Menurutnya munculnya kesalahan data selain saja data kurang diupgrate tapi juga karena tidak disosialisasi dengan baik. Seharusnya kata dia warga diberi pemahaman atas bansos yang diberikan kepada mereka.
“Paling penting adalah apa kriteria bantuan tersebut sehingga warga tidak bingung. Kan setiap bantuan bentuknya berbeda dan penerimanya berbeda, kriterianya berbeda, durasinya berbeda dan nominalnya juga berbeda,” bebernya.
Ia juga menyoroti soal penyelewengan dana di lapangan yang bisa menjadi agenda politik terutama untuk pilkada yang sebentar lagi berlangsung. Penggunaan Bansos ini bisa jadi untuk meraup suara nantinya lebih-lebih yang dilakukan oleh para petahana.

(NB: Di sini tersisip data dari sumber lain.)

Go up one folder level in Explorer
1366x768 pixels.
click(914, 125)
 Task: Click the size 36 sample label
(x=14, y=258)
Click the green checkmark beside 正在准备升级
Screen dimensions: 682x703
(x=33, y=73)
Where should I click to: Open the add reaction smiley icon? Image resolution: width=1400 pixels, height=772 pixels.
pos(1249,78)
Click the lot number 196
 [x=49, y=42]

“Di daerah mereka akan melakukan kapitalisasi politik bansos. Di sisi lain kemensos pun tidak bisa menjamin bantuan ini dipolotisasi atau tidak? Apakah diberi sanksi seperti menghentikan bantuan atau tidak?” tegas Rai Rengkuti.
Tim Teknis Kemensos RI, Restu Hapsari, membenarkan adanya temuan data yang eror selama penerimaan Bansos terjadi. Kendala utama kata Restu adalah pemerintah di daerah kurang update bahkan tidak diupdate sama sekali.
Ia menambahkan data yang digunakan saat ini seringkali merupakan data beberapa tahun lalu bahkan hingga sepuluh tahun lalu. Akibatnya adalah terjadi tumpang tindih saat bansos itu diberikan.
“Pemerintah pusat sangat hati-hati. Dari 514 kabupaten kota terdapat 285 uang tidak melakukan update. Seharusnya pemerintah daerah mengupdate terus. Malah ada yang sama sekali sudah lama tidak update,” kata Restu.
Ia menyambut baik ide bantuan satu pintu agar data terintegrasi dengan baik dan terjadi sinkronisasi. Dengan demikian penerima bantuan akan tidak ada tumpang tindih lagi.
“Saat ini berbagai kementrian memiliki Bansos dengan sasaran masing-masing. Ide satu pintu sangat baik, persoalannya ini sudah post faktum dan bansos sudah berjalan,” bebernya.
Restu mengharapkan agar kedepannya bansos itu akan satu pintu sebagaimana diusulkam oleh banyak pihak selama ini. Ia juga meminta berbagai pihak untuk mengkawal berjalannya bansos saat ini agar tepat sasar.